Estimasi insidensi akurat dari intususepsi tidak tersedia untuk sebagian besar negara berkembang, demikian juga di banyak negara maju(8). Irish (2011) menyebutkan insiden intususepsi adalah 1,5-4 kasus per 1000 kelahiran hidup(2). Berdasarkan usia, intususepsi paling banyak dialami oleh anak usia kurang dari 1 tahun dengan puncak usia 4-8 bulan(8,9). Berdasarkan jenis kelamin, laki-laki paling banyak mengalami intususepsi dengan rasio yang berbeda di masing-masing wilayah dimana rasio laki-laki dan perempuan untuk wilayah Asia adalah 9:1. Berdasarkan keterkaitan kejadian intususepsi dengan musim, didapatkan hasil penelitian yang bervariasi di masing-masing wilayah di dunia(8). Intususepsi dilaporkan sebagai suatu kejadian musiman dengan puncak pada musim semi, musim panas, dan pertengahan musim dingin(2).
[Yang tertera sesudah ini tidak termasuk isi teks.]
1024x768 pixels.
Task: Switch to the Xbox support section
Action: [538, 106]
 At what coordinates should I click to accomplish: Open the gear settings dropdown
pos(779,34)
Gejala klasik yang paling umum (85%) dari intususepsi adalah nyeri perut yang sifatnya muncul secara tibatiba, kolik, intermiten, berlangsung hanya selama beberapa menit. Gejala awal lain yang sering dikeluhkan yaitu muntah. Kerusakan usus berupa nekrosis hingga perforasi usus dapat terjadi antara hari ke 2-5 dengan puncaknya pada hari ke 3 setelah gejala klinis terjadi. Hal tersebut akan memperberat gejala obstruksi yang ditimbulkan oleh intususepsi dan akan meningkatkan morbiditas dan mortalitas(2,9).

Di negara maju, outcome dari pasien dengan intususepsi memiliki prognosis yang lebih baik karena diagnosis yang tegak secara dini diikuti dengan prosedur terapi yang kurang invasif seperti reduksi barium enema. Sebaliknya, di negara berkembang, banyak anak dengan intususepsi dilaporkan mengalami keterlambatan untuk mendapatkan terapi definitif(10). Tertundanya diagnosis yang berlanjut menjadi nekrosis usus, diikuti dengan terapi reduksi operasi, memiliki angka fatalitas yang tinggi, misalnya 18% di Nigeria, 20% di Indonesia(11) dan hingga 54% di Ethiopia(9). Berdasarkan penelitian yang dilakukan oleh van Heek et al (1996) angka kematian anak-anak dengan intususepsi di pedesaan Indonesia jauh lebih tinggi daripada di perkotaan di Indonesia atau di Belanda, mungkin karena pengobatan yang terlambat, yang menghasilkan lebih banyak pasien yang menjalani operasi dalam kondisi fisik yang buruk(11). Mortalitas intususepsi meningkat secara signifikan (lebih dari 10 kali) pada pasien intususepsi yang baru datang berobat setelah 48 jam sejak onset gejala dibandingkan dengan pasien intususepsi yang datang berobat sejak 24 jam onset gejala(8). Berdasarkan data di atas, menjadi suatu keharusan bagi para calon dokter umum yang nantinya juga akan terjun ke masyarakat untuk memahami dan mengenali gejala awal dari intususepsi sehingga dapat melakukan tindakan sesegera mungkin untuk memperbaiki keadaan umum pasien kemudian merujuk ke spesialis bedah yang tepat sehingga berdampak pada menurunnya angka morbiditas dan mortalitas dari intususepsi.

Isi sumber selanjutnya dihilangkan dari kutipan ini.